##### Extracted entries

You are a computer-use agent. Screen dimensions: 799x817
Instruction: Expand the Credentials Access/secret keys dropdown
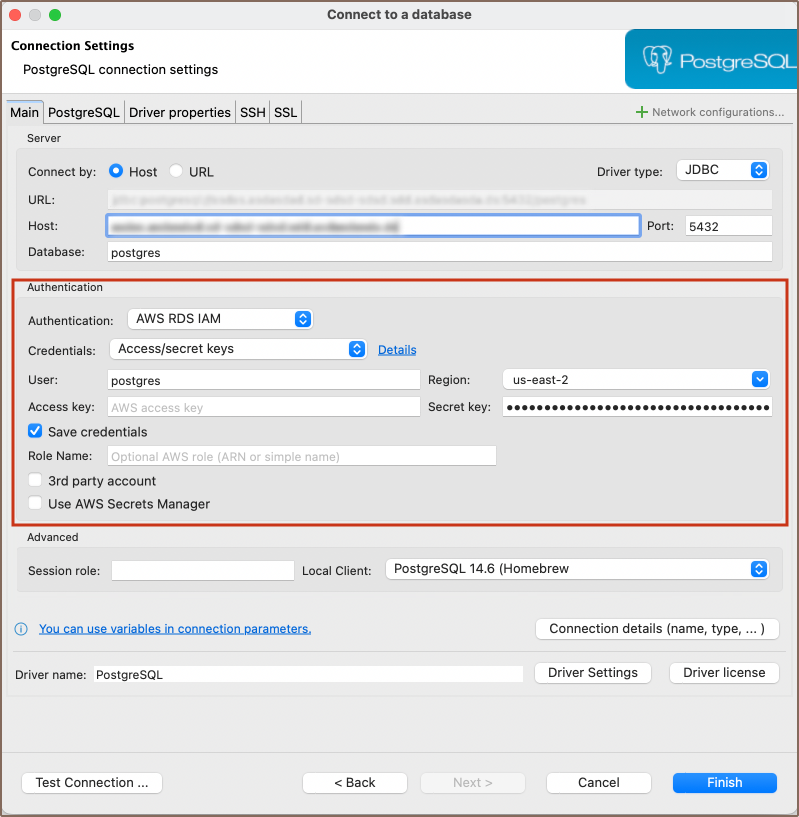[238, 349]
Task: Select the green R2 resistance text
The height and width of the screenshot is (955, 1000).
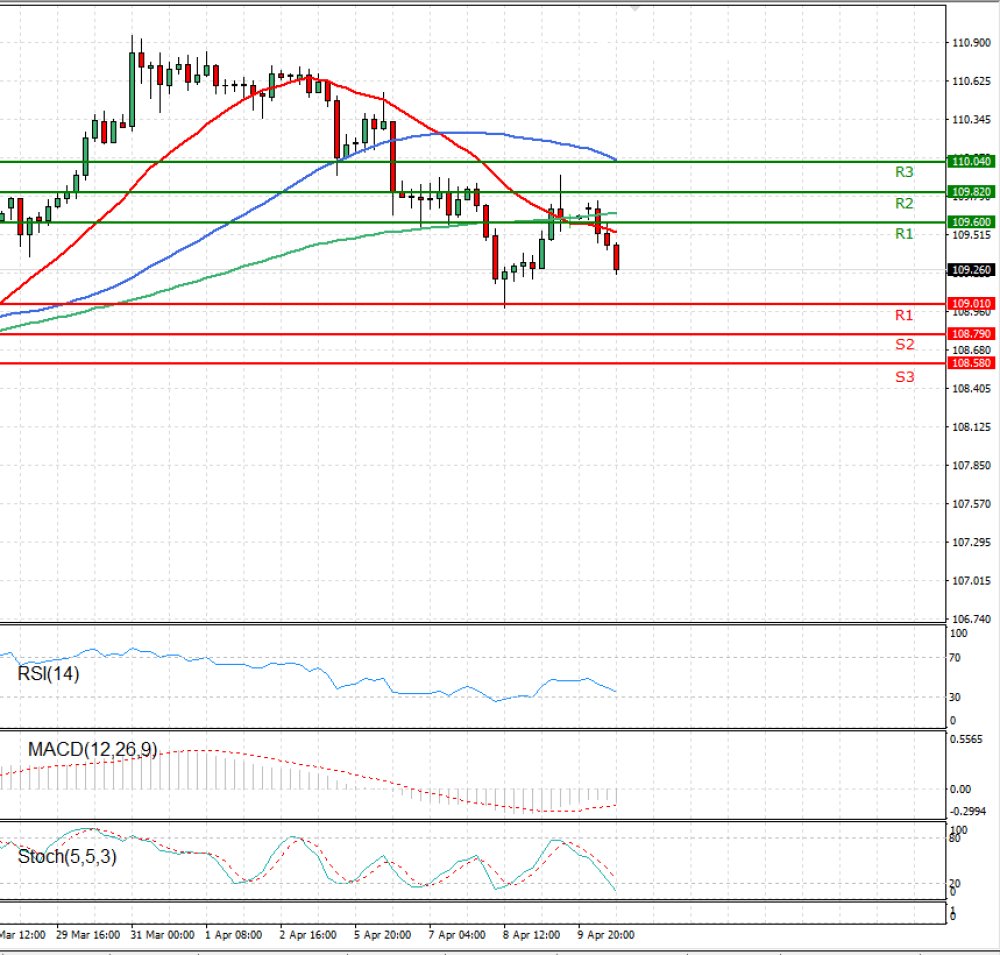Action: tap(904, 204)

##########

What you should do
Can you retype every line of the entries above exactly, leaving the pictures out?

Written answer
You are a computer-use agent. Screen dimensions: 799x817
Instruction: Expand the Credentials Access/secret keys dropdown
[238, 349]
Task: Select the green R2 resistance text
The height and width of the screenshot is (955, 1000).
Action: tap(904, 204)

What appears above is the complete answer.